LE FIGARO LITTÉRAIRE. - Après la vogue du structuralisme et du nouveau roman, l'autofiction est-elle en train d'achever la littérature française ? Certains demandent un retour à une littérature « engagée » dans la société... 

Richard MILLET. - Aucun mouvement n'est responsable de l'appauvrissement de la littérature. Il y a des chefs-d'oeuvre dans la littérature nihiliste, formaliste et même nombriliste. L'autofiction n'est pas ma tasse de thé, mais la volonté de Christine Angot de tout dire d'un événement insignifiant est fascinante... D'ailleurs La Recherche du temps perdu de Proust et Voyage au bout de la nuit de Céline sont, à leur manière, de gigantesques autofictions. Ce qui fait un écrivain, c'est l'invention d'une langue, d'un rythme singulier. C'est sa puissance. Sa sensibilité politique, ni le genre littéraire à travers lequel il s'exprime ne font rien à l'affaire. À mon sens Barbey d'Aurevilly, Villiers de l'Isle-Adam sont bien supérieurs à Zola ou au Hugo engagé. 

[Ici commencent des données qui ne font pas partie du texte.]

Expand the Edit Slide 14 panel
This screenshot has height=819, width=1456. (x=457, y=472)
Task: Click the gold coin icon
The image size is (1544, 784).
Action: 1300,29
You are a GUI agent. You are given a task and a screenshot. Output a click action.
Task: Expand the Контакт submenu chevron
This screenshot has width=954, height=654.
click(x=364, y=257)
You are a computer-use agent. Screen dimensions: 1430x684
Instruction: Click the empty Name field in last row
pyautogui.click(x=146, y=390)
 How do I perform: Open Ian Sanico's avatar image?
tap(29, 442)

Jean-Marc ROBERTS. - Cela fait trente- quatre ans que je suis dans le métier et que l'on m'annonce que le roman français est mort. C'est l'un de ces « marronniers » dont sont friands les journalistes. Coupable, l'autofiction. Le mot ne veut pas dire grand-chose. Il est vrai qu'il est plus facile d'écrire un roman « intimiste » que d'inventer la vie des autres. Mais le talent et le génie n'ont ni genre ni sexe. La littérature existe ou n'existe pas, c'est affaire de son, de langue, au fond de musique. Chez Stock, où nous avons édité des auteurs aussi différents que Philippe Claudel, Nina Bouraoui ou Christine Angot, l'autofiction n'est pas un principe. Quant à la thèse de François Bégaudeau, qui exhorte les écrivains à s'engager, elle sent son lycéen attardé. Un lycéen qui s'exprime mal, dit tout et son contraire. Les mauvais livres sont ceux qui justement ont une intention. Un bon roman n'apporte aucune réponse, il ne fait qu'ajouter de nouvelles questions. 

R. M. - Les journalistes ont une grande responsabilité dans cette confusion des genres. Où sont les « descentes » argumentées, comme l'on disait autrefois ? Que sont devenus les critiques ? Citez-moi un article qui dise que le dernier livre de Justine Lévy ou d'Anna Gavalda est nul ! Qui oserait écrire qu'un roman de Le Clézio ou de Kundera est faible ? 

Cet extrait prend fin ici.